Extracted data entries:
========

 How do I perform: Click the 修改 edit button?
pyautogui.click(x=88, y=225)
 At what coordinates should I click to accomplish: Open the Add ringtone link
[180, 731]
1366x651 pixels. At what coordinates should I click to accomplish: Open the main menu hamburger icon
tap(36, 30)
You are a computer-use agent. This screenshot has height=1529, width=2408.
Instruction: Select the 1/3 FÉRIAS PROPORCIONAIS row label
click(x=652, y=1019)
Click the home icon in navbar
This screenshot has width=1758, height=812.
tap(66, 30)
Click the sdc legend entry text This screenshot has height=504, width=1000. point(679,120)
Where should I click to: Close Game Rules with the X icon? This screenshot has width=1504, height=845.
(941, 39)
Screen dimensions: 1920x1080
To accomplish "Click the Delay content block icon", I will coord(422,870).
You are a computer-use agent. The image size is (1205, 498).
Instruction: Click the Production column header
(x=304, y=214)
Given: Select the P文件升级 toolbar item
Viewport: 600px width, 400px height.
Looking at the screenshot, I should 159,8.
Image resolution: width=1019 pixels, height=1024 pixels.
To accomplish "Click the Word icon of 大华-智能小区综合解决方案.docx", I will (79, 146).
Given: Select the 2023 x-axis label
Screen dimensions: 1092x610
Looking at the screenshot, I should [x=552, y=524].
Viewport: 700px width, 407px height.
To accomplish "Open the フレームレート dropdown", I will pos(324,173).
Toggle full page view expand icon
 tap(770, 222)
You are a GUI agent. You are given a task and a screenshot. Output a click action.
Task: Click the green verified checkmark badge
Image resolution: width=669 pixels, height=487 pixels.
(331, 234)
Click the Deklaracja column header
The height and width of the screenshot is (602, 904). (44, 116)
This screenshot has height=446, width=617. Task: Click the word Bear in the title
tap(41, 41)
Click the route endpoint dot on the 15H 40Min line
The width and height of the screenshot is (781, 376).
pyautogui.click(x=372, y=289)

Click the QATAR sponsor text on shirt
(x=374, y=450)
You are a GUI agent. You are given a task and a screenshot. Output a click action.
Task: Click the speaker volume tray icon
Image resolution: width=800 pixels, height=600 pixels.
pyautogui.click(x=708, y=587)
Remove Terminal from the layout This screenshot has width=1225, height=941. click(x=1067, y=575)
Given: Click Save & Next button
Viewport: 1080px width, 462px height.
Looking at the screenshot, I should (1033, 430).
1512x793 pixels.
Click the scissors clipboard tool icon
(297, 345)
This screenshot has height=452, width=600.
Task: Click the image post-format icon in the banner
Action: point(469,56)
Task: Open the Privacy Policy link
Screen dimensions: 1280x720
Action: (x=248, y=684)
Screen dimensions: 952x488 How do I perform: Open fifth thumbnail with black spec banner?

========

● **Exercise aim**
What is needed is a word-for-word copy of all the entries.

● **Answer space**
 How do I perform: Click the 修改 edit button?
pyautogui.click(x=88, y=225)
 At what coordinates should I click to accomplish: Open the Add ringtone link
[180, 731]
1366x651 pixels. At what coordinates should I click to accomplish: Open the main menu hamburger icon
tap(36, 30)
You are a computer-use agent. This screenshot has height=1529, width=2408.
Instruction: Select the 1/3 FÉRIAS PROPORCIONAIS row label
click(x=652, y=1019)
Click the home icon in navbar
This screenshot has width=1758, height=812.
tap(66, 30)
Click the sdc legend entry text This screenshot has height=504, width=1000. point(679,120)
Where should I click to: Close Game Rules with the X icon? This screenshot has width=1504, height=845.
(941, 39)
Screen dimensions: 1920x1080
To accomplish "Click the Delay content block icon", I will coord(422,870).
You are a computer-use agent. The image size is (1205, 498).
Instruction: Click the Production column header
(x=304, y=214)
Given: Select the P文件升级 toolbar item
Viewport: 600px width, 400px height.
Looking at the screenshot, I should 159,8.
Image resolution: width=1019 pixels, height=1024 pixels.
To accomplish "Click the Word icon of 大华-智能小区综合解决方案.docx", I will (79, 146).
Given: Select the 2023 x-axis label
Screen dimensions: 1092x610
Looking at the screenshot, I should [x=552, y=524].
Viewport: 700px width, 407px height.
To accomplish "Open the フレームレート dropdown", I will pos(324,173).
Toggle full page view expand icon
 tap(770, 222)
You are a GUI agent. You are given a task and a screenshot. Output a click action.
Task: Click the green verified checkmark badge
Image resolution: width=669 pixels, height=487 pixels.
(331, 234)
Click the Deklaracja column header
The height and width of the screenshot is (602, 904). (44, 116)
This screenshot has height=446, width=617. Task: Click the word Bear in the title
tap(41, 41)
Click the route endpoint dot on the 15H 40Min line
The width and height of the screenshot is (781, 376).
pyautogui.click(x=372, y=289)

Click the QATAR sponsor text on shirt
(x=374, y=450)
You are a GUI agent. You are given a task and a screenshot. Output a click action.
Task: Click the speaker volume tray icon
Image resolution: width=800 pixels, height=600 pixels.
pyautogui.click(x=708, y=587)
Remove Terminal from the layout This screenshot has width=1225, height=941. click(x=1067, y=575)
Given: Click Save & Next button
Viewport: 1080px width, 462px height.
Looking at the screenshot, I should (1033, 430).
1512x793 pixels.
Click the scissors clipboard tool icon
(297, 345)
This screenshot has height=452, width=600.
Task: Click the image post-format icon in the banner
Action: point(469,56)
Task: Open the Privacy Policy link
Screen dimensions: 1280x720
Action: (x=248, y=684)
Screen dimensions: 952x488 How do I perform: Open fifth thumbnail with black spec banner?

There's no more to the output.